SIP3150

Use this procedure to perform serial attached SCSI (SAS) fabric problem isolation.

Considerations:
Attention: When SAS fabric problems exist, obtain assistance from your hardware service provider:
  • When SAS fabric problems exist, replacing RAID adapters is not recommended without assistance from your service provider. Because the adapter might contain nonvolatile write cache data and configuration data for the attached disk arrays, additional problems can be created by replacing an adapter.
  • Removing functioning disk units in a disk array is not recommended without assistance from your service provider. A disk array might become unprotected or might fail if functioning disk units are removed. The removal of functioning disk units might also result in additional problems in the disk array.
  1. Was the SRC xxxx3020?
    No:
    Go to step 3.
    Yes:
    Go to step 2.
  2. The possible causes are:
    • More devices are connected to the adapter than the adapter supports. Change the configuration to reduce the number of devices below what is supported by the adapter.
    • A SAS device has been incorrectly moved from one location to another. Either return the device to its original location or move the device while the adapter is powered off.
    • A SAS device has been incorrectly replaced by a SATA device. A SAS device must be used to replace a SAS device.
    This ends the procedure.
  3. Determine the status of the disk units in the array by doing the following steps:
    1. Access the product activity log and display the SRC that sent you here.
    2. Press the F9 key for address information. This is the adapter address.
    3. Return to the SST or DST main menu.
    4. Select Work with disk units > Display disk configuration > Display disk configuration status.
    5. On the Display disk configuration status screen, look for the devices attached to the adapter that was identified.
    Is there a device that has a status of "RAID 5/Unknown", "RAID 6/Unknown", "RAID 5/Failed", or "RAID 6/Failed"?
    No:
    Go to step 5.
    Yes:
    Go to step 4
  4. Other errors should have occurred related to the disk array having degraded protection. Take action on these errors to replace the failed disk unit and restore the disk array to a fully protected state. This ends the procedure.
  5. Have other errors occurred at the same time as this error?
    No:
    Go to step 7.
    Yes:
    Go to step 6
  6. Take action on the other errors that have occurred at the same time as this error. This ends the procedure.
  7. Was the SRC xxxxFFFE?
    No:
    Go to step 10.
    Yes:
    Go to step 8.
  8. Check for the latest PTFs for the device, device enclosure, and adapter and apply them. Did you find and apply a PTF?
    No:
    Go to step 10.
    Yes:
    Go to step 9.
  9. This ends the procedure.
  10. Identify the adapter and adapter port associated with the problem by examining the product activity log. Perform the following:
    1. Access SST or DST.
    2. Access the product activity log and display the SRC that sent you here. Record the adapter address and the adapter port by doing one of the following:
      • If the SRC is xxxxFFFE, press the F9 key for address information. The adapter address is the bus, board, card information. The port is shown in the I/O bus field. Convert the port value from decimal to hexadecimal.
      • Press the F9 key for address information. The adapter address is the bus, board, card information. Then, press F12 to cancel and return to the previous screen. Then press the F4 key to view the additional information, if available. The adapter port is characters 1 and 2 of the unit address. For example, if the unit address is 123456FF, the port would be 12.
      • Go to Hexadecimal product activity log data to obtain the address information. The adapter address is the bus, board, card information. The adapter port is characters 1 and 2 of the unit address. For example, if the unit address is 123456FF, the port would be 12.
  11. Use the adapter address to find the location of the adapter (see System FRU locations ). On the tailstock of the adapter, find the port identified in the previous step. This is the port that is used to attach the device, or device enclosure, that is experiencing the problem.
  12. Because the problem persists, some corrective action is needed to resolve the problem. Proceed by doing the following:

    Perform only one of the following corrective actions (listed in the order of preference). If one of the corrective actions has previously been attempted, proceed to the next one in the list.

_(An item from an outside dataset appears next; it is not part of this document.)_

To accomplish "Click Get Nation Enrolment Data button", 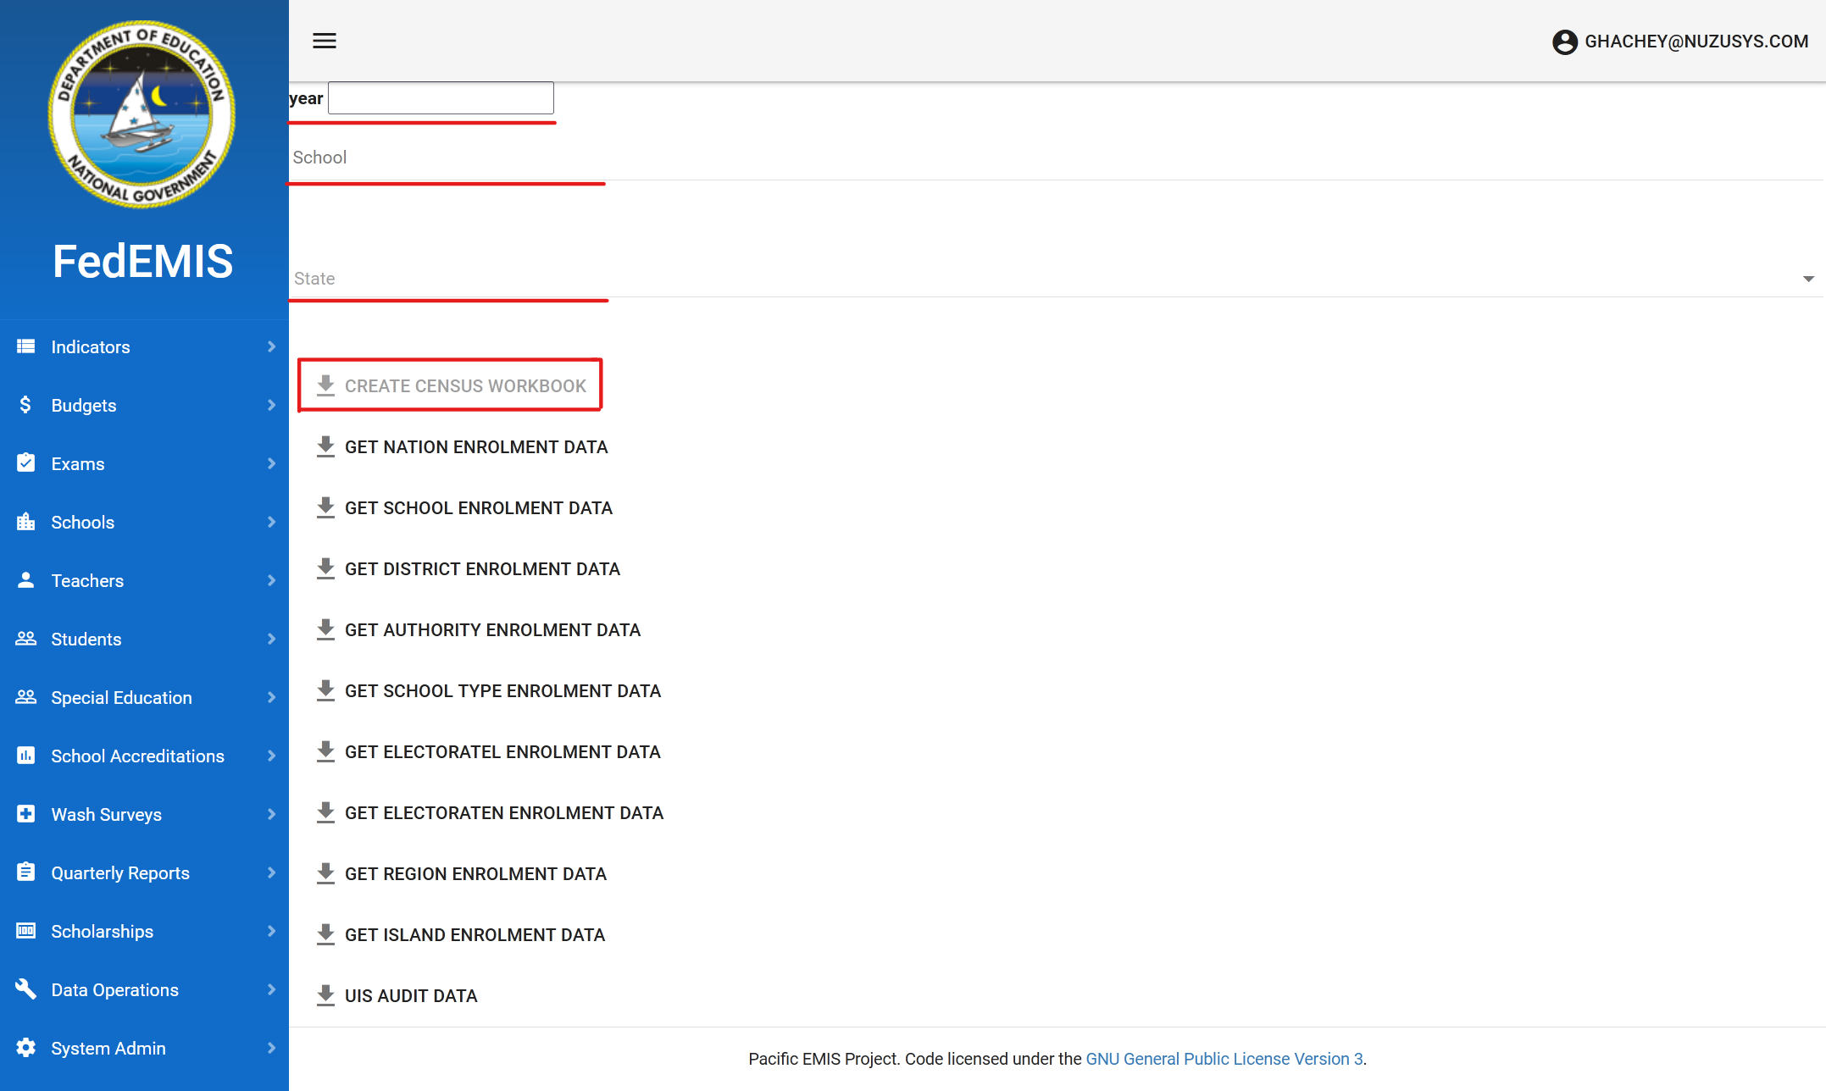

    • Reseat cables, if present, on adapter and device enclosure. Perform the following steps:
      1. Use adapter concurrent maintenance to power off the adapter slot, or power off the system or partition.
      2. Reseat the cables.
      3. Use adapter concurrent maintenance to power on the adapter slot, or power on the system or partition.
    • Replace the cable, if present, from the adapter to the device enclosure. Perform the following:
      1. Use adapter concurrent maintenance to power off the adapter slot, or power off the system or partition.
      2. Replace the cables.
      3. Use adapter concurrent maintenance to power on the adapter slot, or power on the system or partition.
    • Replace the device. See Disk drive.
      Note: If there are multiple devices with a path that is not Operational, then the problem is not likely to be with a device.
    • Replace the internal device enclosure or refer to the service documentation for an external expansion drawer. Perform the following:
      1. Power off the system or partition. If the enclosure is external, use adapter concurrent maintenance instead to power off the adapter slot.
      2. Replace the device enclosure.
      3. Power on the system or partition. If the enclosure is external, use adapter concurrent maintenance instead to power on the adapter slot.
    • Replace the adapter. The procedure to replace the adapter can be found in PCI adapter.
    • Contact your service provider.
  13. Does the problem still occur after performing the corrective action?
    • No: This ends the procedure.
    • Yes: Go to step 12.